Noi giocavamo all’orto di salacune, nello sterro. Non c’era l’erbetta, l’irrigatore, il campo piatto… giocavamo nella terra, facevamo due porte arrangiate e stavamo li sotto fino a sera. Tutti i ragazzi scendevano, e giocavamo li.
Lo sterro detto “ortu i salacune” è Orto Campitella, tra il Tribunale e l’attuale mercato rionale di Via Panella. E’ interessante poi un dettaglio, detto proprio da mio padre, che non conoscevo ne avevo mai sentito.
C’era il campo grande alle poste, ma non ci potevamo avvicinare. Li giocavano i grandi, e giocavano a scommessa. Quante botte sono volate a quelle partite.
Nella zona dove oggi troviamo Piazza Francesco Mantegna, l’area parcheggio dietro le poste centrali e di fronte all’anagrafe, si trovava il “campo dei grandi”. Nulla di troppo attrezzato, era sempre uno sterro argilloso/fangoso, ma ci si organizzavano le partite a scommessa. Un aspetto dimenticato della nostra città, nonostante la generazione dell’epoca non sia ancora “passata”.

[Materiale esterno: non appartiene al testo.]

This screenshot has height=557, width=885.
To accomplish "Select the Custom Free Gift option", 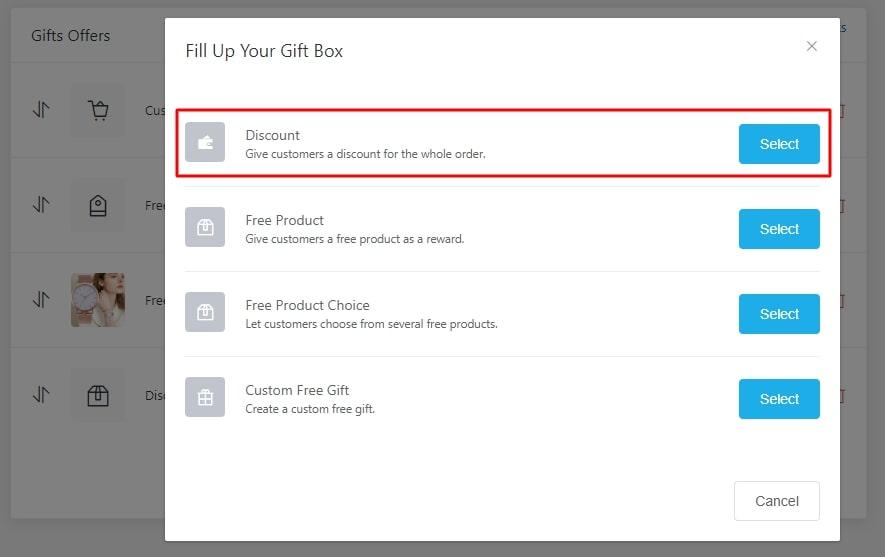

Te lo ricordi a Saruzzo? Quello che ci bucava sempre il pallone, che girava con due cani. Faceva sempre dentro e fuori: una volta un poliziottò disse di avere vent’anni di servizio, e lui rispose dicendo di avere trent’anni di carcere.
Non ho idea di chi sia quest’uomo (tanto da averlo confuso con un altro Saruzzo). Per avere trent’anni di carcere in questo discorso, parliamo di una persone piuttosto anziana, probabilmente morta ormai, che non ho avuto il piacere di conoscere.

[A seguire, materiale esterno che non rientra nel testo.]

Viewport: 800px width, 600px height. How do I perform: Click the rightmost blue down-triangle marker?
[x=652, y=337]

Come ogni discussione del genere che si rispetti, le chiacchiere non finivano più. Finché non venne davvero il momento di andare per entrambi. Un ultimo ricordo, una battuta, un “che fine a fatto tizio”, e un elenco di persone che iniziano a mancare, altre che sono sulla via. La discussione all’improvviso non piace più, e ci si congeda con piacere. Fino alla prossima volta.
Parlateci, con i vostri padri.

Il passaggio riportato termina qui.